TRIBUTES have been flooding in following the death of Irish golf legend Christy O’Connor Senior at the age of 91.
The Galway native, whose namesake nephew Christy O’Connor Junior died in January aged 67, was inducted into the World Golf Hall of Fame in 2009.
He competed in every Ryder Cup between 1955 and 1973, with only the legendary Nick Faldo appearing more times in the prestigious tournament.
O’Connor Sr participated in 15 World Cups for Ireland, winning in 1958 with Harry Bradshaw, and Darren Clarke has been leading the tributes.
“Christy was in many ways the father of Irish golf and his death, so soon after that of his nephew, Christy Jr, means that Ireland has lost two Ryder Cup legends in the space of five months” he said.
“Christy Sr was a golf icon and a wonderful person as well.”

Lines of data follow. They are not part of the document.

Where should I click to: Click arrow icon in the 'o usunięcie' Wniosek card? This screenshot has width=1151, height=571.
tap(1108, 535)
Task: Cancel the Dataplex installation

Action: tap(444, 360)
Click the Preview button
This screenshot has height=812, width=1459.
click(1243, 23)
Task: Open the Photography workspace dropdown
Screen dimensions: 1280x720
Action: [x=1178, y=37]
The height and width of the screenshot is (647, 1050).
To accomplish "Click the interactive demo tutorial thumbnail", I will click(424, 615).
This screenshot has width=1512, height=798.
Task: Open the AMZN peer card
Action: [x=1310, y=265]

Taoiseach Enda Kenny described O’Connor Sr, who died peacefully in Dublin’s Mater Hospital on Saturday, as a ‘wonderful man’ who will be sadly missed.
He said: “Christy O’Connor Sr was known as ‘Himself’ and always was himself, a wonderful man who left an indelible mark on professional golf and the sporting world.
“I met him many times and it was always a pleasure to meet someone who epitomised Ireland and made us so proud. I would like to convey my deepest sympathies to his family and many friends. Ar dheis Dé go raibh a anam dílis.”
O’Connor’s former Ryder Cup partner Peter Alliss became a close friend and said he was a pleasure to play alongside.
“He was a wonderful partner and a beautiful golfer. We weren’t renowned for being brilliant, consistent putters, but when we were on our day we could put in a few. We both hit the ball well – Christy was just a joy to play with. He really was a genius of the sport and was also a lovely man.”